▽
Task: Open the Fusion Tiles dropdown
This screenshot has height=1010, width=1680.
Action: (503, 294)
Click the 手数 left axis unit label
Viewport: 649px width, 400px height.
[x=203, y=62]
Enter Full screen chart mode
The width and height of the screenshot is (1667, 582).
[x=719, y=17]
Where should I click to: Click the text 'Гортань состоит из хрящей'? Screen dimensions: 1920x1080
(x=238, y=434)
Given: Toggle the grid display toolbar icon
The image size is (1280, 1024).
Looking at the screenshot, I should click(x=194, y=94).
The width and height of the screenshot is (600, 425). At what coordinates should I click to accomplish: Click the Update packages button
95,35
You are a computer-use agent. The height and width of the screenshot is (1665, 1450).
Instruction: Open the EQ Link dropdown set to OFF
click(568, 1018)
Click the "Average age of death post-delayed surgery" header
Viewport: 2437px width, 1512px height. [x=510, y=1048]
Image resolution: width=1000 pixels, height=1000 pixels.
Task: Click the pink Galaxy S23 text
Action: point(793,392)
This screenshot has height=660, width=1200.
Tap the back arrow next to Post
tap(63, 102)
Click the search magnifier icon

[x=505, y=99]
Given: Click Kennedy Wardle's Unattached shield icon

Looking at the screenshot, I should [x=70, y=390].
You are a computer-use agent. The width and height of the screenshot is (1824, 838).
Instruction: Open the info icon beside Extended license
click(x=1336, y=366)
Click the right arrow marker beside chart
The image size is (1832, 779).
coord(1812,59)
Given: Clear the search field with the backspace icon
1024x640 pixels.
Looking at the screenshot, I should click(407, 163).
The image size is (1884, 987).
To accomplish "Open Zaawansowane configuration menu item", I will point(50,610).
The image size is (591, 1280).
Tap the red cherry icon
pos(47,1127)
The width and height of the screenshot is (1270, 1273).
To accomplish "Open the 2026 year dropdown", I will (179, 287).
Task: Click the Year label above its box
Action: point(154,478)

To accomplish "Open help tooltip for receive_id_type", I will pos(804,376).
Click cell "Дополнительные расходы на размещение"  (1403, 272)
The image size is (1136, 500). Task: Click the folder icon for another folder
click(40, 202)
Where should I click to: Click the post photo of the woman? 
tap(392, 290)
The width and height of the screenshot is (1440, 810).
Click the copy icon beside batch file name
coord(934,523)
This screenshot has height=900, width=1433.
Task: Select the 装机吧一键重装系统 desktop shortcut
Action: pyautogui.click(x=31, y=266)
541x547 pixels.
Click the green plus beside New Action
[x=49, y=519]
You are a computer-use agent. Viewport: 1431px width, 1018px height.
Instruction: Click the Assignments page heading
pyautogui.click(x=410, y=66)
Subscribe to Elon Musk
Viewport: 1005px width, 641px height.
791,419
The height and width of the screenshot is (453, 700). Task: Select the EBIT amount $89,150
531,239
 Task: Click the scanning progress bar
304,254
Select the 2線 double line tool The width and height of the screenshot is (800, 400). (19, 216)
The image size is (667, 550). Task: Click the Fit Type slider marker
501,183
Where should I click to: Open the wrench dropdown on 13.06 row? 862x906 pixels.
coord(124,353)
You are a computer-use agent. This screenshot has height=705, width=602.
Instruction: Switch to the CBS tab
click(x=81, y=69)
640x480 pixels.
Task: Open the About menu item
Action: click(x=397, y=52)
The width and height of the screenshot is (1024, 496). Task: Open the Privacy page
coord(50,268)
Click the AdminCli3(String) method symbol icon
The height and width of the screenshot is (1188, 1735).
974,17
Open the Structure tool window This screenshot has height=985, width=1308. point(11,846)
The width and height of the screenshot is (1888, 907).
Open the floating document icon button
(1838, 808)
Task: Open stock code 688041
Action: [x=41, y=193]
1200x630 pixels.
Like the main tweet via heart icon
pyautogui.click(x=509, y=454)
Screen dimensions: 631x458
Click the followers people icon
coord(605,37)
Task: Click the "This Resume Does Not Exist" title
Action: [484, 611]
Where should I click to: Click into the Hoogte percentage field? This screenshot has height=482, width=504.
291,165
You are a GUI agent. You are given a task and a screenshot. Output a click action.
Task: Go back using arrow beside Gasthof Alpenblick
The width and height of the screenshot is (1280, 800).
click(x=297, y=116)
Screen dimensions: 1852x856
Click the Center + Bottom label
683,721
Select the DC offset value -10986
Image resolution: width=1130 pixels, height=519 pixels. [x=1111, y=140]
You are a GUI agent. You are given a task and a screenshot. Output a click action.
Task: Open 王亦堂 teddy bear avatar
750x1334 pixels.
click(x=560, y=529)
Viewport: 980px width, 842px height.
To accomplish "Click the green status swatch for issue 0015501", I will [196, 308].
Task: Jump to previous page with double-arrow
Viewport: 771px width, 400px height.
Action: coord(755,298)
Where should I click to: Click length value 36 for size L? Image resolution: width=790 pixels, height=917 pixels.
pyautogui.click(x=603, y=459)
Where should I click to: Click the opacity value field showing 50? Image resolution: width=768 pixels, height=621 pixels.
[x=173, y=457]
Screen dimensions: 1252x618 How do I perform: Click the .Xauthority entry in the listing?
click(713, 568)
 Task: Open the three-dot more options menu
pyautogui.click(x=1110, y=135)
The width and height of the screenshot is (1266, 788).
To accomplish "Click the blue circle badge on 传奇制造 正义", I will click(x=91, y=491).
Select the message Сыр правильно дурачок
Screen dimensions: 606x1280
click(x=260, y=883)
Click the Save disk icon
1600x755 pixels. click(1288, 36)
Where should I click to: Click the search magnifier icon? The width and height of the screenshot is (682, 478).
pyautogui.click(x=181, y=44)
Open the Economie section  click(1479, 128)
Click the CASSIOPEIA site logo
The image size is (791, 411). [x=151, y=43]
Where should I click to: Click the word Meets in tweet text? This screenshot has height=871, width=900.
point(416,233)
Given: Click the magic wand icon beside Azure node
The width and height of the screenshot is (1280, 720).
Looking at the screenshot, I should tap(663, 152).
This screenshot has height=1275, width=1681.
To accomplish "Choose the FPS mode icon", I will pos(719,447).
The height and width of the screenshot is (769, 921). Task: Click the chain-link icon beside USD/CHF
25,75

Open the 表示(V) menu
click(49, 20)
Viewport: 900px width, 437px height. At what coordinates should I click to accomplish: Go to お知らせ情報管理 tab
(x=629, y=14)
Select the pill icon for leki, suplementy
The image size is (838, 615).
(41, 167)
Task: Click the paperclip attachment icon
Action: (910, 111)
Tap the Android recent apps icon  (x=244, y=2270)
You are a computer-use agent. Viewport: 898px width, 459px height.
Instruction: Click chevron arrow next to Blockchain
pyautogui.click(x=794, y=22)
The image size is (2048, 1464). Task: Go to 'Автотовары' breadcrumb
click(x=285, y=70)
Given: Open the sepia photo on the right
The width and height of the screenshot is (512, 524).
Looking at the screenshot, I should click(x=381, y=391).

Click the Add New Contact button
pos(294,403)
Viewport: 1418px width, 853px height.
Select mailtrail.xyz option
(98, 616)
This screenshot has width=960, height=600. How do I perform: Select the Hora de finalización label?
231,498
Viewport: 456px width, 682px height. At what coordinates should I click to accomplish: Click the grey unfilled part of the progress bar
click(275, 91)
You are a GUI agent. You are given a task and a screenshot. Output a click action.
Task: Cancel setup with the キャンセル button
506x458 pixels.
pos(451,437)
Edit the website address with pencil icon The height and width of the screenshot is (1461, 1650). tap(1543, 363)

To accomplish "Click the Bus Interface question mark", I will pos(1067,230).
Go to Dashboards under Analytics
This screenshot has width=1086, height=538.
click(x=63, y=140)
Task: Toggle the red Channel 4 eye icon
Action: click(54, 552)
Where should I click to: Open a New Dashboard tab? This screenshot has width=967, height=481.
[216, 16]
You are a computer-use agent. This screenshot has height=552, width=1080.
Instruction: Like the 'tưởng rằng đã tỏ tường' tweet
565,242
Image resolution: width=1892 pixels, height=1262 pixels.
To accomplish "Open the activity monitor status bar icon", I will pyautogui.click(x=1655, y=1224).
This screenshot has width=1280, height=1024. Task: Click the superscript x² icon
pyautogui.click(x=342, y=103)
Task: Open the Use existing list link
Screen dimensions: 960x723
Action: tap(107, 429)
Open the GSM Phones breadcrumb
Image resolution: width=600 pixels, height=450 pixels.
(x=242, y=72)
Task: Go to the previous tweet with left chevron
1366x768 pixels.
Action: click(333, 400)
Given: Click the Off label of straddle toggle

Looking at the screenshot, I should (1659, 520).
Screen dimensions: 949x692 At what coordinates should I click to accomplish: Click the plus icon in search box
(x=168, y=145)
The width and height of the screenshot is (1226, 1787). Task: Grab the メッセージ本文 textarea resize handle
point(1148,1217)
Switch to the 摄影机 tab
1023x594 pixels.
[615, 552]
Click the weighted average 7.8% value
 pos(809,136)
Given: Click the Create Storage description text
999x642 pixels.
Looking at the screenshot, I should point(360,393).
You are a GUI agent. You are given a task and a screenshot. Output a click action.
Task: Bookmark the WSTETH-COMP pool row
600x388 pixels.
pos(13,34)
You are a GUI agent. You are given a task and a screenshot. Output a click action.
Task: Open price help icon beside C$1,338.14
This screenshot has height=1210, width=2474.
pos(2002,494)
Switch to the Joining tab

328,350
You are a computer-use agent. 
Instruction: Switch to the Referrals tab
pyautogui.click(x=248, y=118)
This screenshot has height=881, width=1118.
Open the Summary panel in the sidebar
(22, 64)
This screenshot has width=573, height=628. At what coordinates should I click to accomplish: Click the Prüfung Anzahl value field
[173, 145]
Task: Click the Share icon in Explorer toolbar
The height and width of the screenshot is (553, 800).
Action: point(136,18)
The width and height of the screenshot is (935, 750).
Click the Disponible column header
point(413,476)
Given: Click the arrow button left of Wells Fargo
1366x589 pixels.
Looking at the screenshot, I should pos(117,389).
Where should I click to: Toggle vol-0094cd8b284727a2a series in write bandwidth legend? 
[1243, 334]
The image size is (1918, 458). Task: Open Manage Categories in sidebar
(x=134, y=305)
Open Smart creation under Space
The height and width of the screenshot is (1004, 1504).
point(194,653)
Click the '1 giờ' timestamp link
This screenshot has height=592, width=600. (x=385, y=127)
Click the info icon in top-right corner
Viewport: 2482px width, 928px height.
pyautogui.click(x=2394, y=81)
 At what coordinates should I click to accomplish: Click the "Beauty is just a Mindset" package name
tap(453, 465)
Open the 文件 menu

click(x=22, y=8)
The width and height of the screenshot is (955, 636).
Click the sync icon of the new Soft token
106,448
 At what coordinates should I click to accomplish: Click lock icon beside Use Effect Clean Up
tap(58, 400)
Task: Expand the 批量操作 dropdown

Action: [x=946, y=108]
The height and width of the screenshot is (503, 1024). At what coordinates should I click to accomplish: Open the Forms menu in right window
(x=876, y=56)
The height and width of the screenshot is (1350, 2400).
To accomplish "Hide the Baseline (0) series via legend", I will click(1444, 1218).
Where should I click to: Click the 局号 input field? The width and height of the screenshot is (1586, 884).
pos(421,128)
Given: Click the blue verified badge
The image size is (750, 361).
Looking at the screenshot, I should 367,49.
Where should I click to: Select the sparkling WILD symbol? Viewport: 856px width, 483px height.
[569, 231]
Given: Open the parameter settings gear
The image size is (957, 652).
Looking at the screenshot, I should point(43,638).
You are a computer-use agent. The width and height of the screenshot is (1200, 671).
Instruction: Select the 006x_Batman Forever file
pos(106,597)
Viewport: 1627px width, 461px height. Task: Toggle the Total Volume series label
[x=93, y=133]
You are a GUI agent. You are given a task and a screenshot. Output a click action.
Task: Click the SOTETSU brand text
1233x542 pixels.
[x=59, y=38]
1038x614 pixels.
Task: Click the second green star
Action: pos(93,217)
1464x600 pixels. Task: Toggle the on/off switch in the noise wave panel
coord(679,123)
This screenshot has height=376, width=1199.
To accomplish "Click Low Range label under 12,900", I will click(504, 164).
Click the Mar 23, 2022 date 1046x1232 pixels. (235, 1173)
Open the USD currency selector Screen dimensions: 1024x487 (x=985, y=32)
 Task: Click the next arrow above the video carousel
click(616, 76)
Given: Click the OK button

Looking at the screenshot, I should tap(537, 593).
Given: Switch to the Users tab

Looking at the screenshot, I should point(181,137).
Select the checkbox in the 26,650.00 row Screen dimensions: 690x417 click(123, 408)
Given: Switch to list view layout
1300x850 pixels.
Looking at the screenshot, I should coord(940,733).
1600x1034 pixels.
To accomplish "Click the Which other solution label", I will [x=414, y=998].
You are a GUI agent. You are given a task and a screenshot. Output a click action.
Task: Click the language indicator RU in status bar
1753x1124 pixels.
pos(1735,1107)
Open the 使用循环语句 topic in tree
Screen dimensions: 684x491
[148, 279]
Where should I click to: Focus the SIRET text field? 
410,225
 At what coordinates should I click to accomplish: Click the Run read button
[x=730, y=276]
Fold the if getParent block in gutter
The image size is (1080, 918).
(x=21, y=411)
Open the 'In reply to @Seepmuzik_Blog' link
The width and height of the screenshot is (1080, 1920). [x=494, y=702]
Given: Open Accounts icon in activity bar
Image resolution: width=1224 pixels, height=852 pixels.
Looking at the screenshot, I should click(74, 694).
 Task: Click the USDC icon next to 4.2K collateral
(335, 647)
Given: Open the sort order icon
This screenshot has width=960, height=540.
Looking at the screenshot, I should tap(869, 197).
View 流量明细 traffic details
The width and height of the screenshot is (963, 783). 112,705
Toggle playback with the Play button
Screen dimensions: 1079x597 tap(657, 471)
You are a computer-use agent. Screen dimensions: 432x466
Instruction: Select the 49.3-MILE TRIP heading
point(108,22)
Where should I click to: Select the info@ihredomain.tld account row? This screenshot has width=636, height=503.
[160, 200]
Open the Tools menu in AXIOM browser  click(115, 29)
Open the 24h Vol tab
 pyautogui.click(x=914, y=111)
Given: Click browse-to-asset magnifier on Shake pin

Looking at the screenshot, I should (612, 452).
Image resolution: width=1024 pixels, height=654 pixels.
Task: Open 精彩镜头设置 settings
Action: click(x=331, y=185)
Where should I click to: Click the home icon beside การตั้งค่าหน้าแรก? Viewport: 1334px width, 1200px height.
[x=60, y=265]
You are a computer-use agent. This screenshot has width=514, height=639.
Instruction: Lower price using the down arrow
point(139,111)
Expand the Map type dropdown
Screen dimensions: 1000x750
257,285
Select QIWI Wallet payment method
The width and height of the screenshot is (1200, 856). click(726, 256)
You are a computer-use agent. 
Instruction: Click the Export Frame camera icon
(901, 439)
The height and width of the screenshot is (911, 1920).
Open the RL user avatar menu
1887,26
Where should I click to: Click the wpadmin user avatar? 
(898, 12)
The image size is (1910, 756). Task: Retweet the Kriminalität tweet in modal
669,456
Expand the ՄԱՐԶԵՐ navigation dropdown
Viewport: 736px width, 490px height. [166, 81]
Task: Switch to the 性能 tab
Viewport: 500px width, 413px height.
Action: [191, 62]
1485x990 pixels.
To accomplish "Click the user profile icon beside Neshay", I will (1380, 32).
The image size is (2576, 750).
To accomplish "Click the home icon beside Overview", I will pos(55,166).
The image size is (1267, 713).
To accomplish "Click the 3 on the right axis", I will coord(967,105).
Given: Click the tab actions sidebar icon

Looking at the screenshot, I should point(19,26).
△
*TASK BRIEF*
Every line from the line containing "Given: Click the magic" through the line containing "Given: Open the sepia photo on the right" in the records above must be retyped exactly. Leave out the rest.

*SOLUTION TO THIS EXERCISE*
Given: Click the magic wand icon beside Azure node
The width and height of the screenshot is (1280, 720).
Looking at the screenshot, I should tap(663, 152).
This screenshot has height=1275, width=1681.
To accomplish "Choose the FPS mode icon", I will pos(719,447).
The height and width of the screenshot is (769, 921). Task: Click the chain-link icon beside USD/CHF
25,75

Open the 表示(V) menu
click(49, 20)
Viewport: 900px width, 437px height. At what coordinates should I click to accomplish: Go to お知らせ情報管理 tab
(x=629, y=14)
Select the pill icon for leki, suplementy
The image size is (838, 615).
(41, 167)
Task: Click the paperclip attachment icon
Action: (910, 111)
Tap the Android recent apps icon  (x=244, y=2270)
You are a computer-use agent. Viewport: 898px width, 459px height.
Instruction: Click chevron arrow next to Blockchain
pyautogui.click(x=794, y=22)
The image size is (2048, 1464). Task: Go to 'Автотовары' breadcrumb
click(x=285, y=70)
Given: Open the sepia photo on the right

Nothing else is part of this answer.